An Introduction to Pretenders

The pretenders project creates flexible fakes for external network services. These external services can be faked by setting pre-canned answers, defining expectations, or just querying them on received data after [test] execution.

They are loosely designed along the pattern of Record/Replay/Verify.

Python Compatibility

The server side of Pretenders is written in Python3:

  • Because we firmly believe all new projects should use Python3, unless there are very compelling reasons against it.

  • Because since these will be run as standalone servers, compatibility is not such an issue

In the cases we implement a client, we will be making this runnable in Python 3.x and Python 2.6/2.7.

Mocked Servers Available

Pretenders currently supports the mocking of HTTP and SMTP servers.

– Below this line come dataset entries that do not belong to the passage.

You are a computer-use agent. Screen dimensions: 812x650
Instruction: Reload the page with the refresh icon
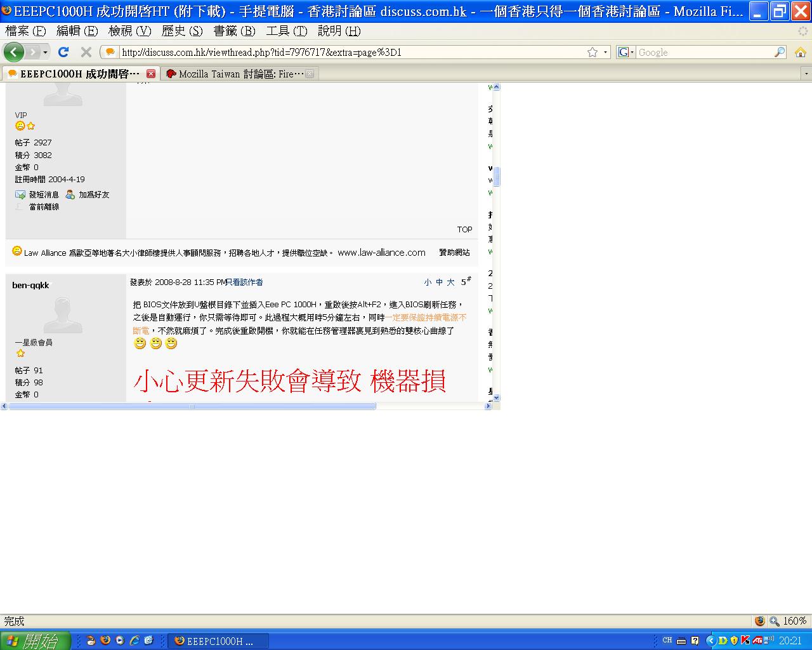[63, 52]
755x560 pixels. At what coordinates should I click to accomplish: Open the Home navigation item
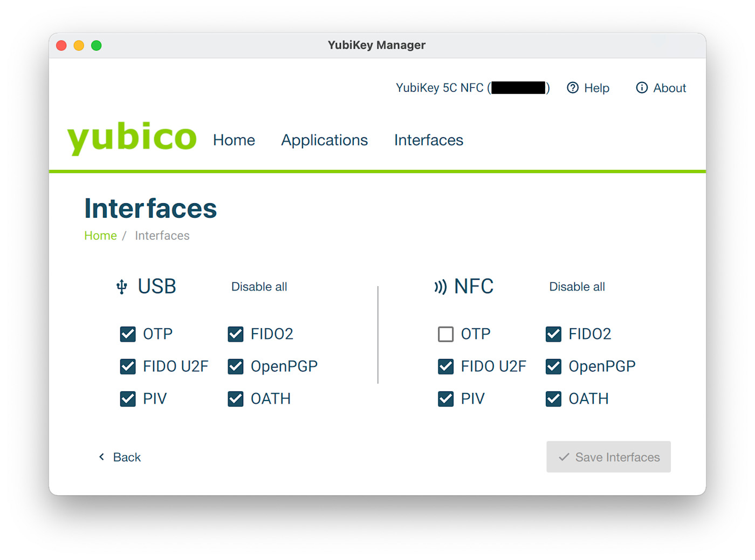[234, 140]
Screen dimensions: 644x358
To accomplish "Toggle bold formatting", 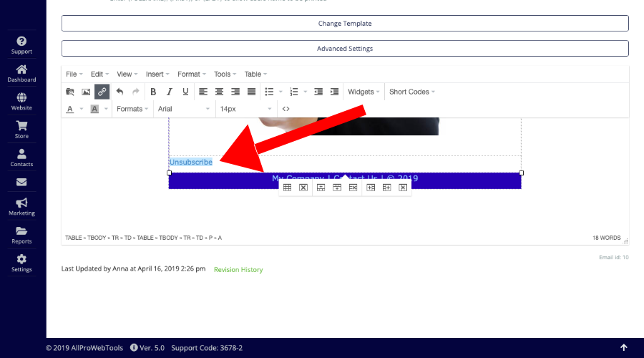I will point(153,92).
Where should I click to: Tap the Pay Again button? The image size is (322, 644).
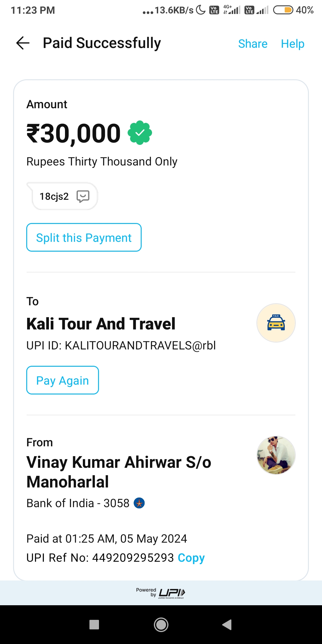click(63, 380)
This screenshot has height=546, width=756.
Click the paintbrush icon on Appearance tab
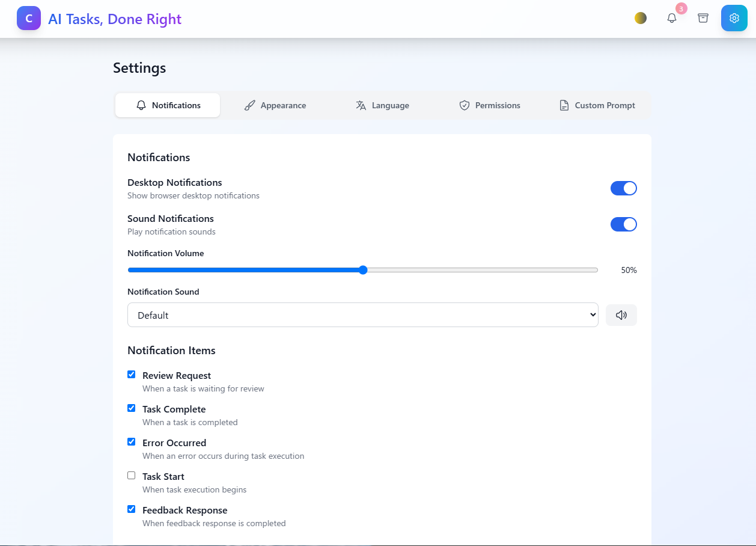pyautogui.click(x=250, y=105)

Future services we are considering to support include AMQP and ssh.

These represent the vast majority of the services that the software we write interacts with.

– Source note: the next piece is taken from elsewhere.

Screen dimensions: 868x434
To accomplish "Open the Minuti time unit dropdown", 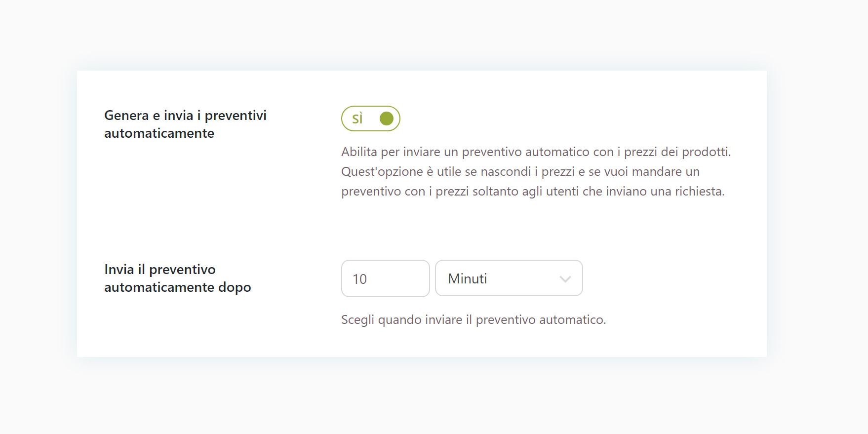I will [x=509, y=278].
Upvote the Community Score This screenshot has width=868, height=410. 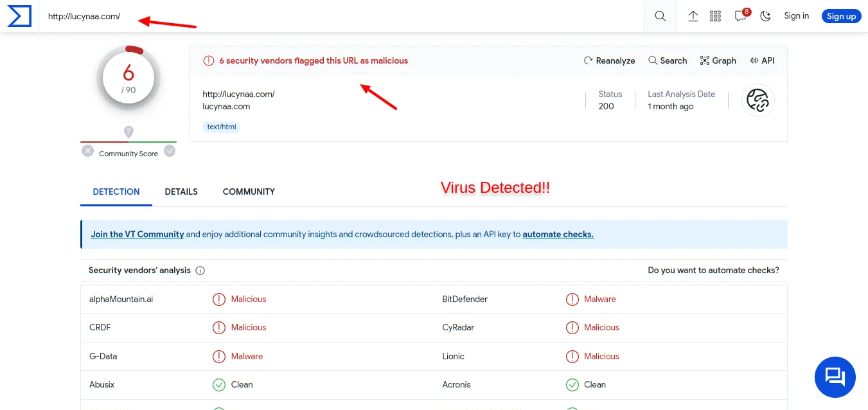(170, 150)
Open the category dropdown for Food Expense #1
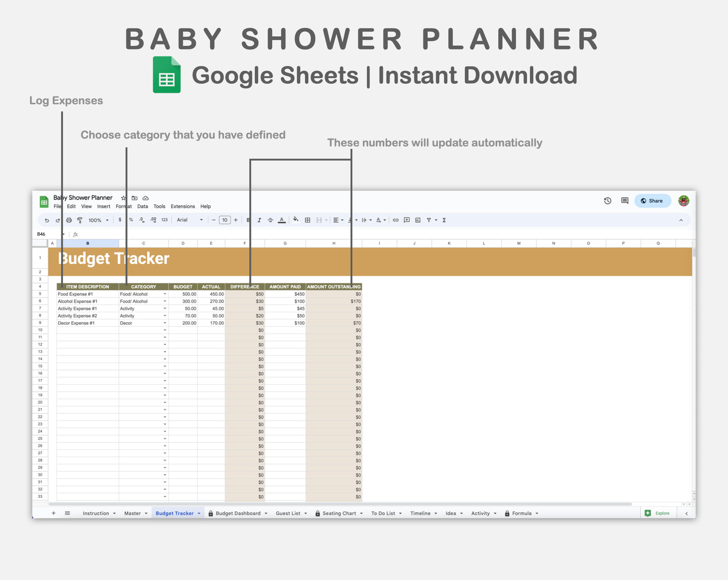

Some example use cases include:

  • Mocking external HTTP-based APIs at the wire level in module integration tests

  • Facilitating the manual testing and debugging of front-end Ajax code where the back-end has not been developed yet

  • Writing fully automated tests for any system that sends email, and where we want to easily verify outgoing mails

Pretenders provides a unified RESTful API to verify the interactions of our code with external services, regardless of the service protocol.

pretenders.client.http - HTTP server

Typical usage is to mock RESTful/SOAP APIs of external services.

This will normally require pre-programming the service with responses, and enquiring the service later about received requests. This can be done with specialised assertions / matchers, or by setting expectations and verifying fulfilment of such expectations.

The pre-programming step may be done by using specific proprietary HTTP headers, or by using an alternative HTTP port to the one used for mocking.

For example usage see the documentation.

Implementation is based on the bottle web microframework.

One of our goals will be that the wire protocol is simple enough that you do not need any specialised client. That said, we will be providing client libraries (at least one in Python) to simplify interacting with the server, and to provide a comfortable API to use in tests.

Docker

You can run pretenders from its official docker image:

docker run -d --name pretenders -p <desired_port>:8000 pretenders/pretenders:1.4

Getting Help

For discussions about the usage, development, and future of pretenders, please join the pretenders mailing list.

Documentation

Full documentation of the project can be found here:

http://pretenders.readthedocs.org/

Contributing

Pretenders welcomes contributions in any form - be it pull requests, adding an issue or feedback via github or sending a message on the pretenders mailing list so don’t be shy!

We have the following branching convention:

  • master: This should look exactly like the latest release.

  • develop: This is where ongoing work lands, only being merged into master at release point.

In order to contribute, fork the repo in github and branch from the develop branch. Create your PRs into develop in the main repo.

Running the tests

build.sh runs the full suite of tests, as well as building the sphinx docs and checking for pep8 errors.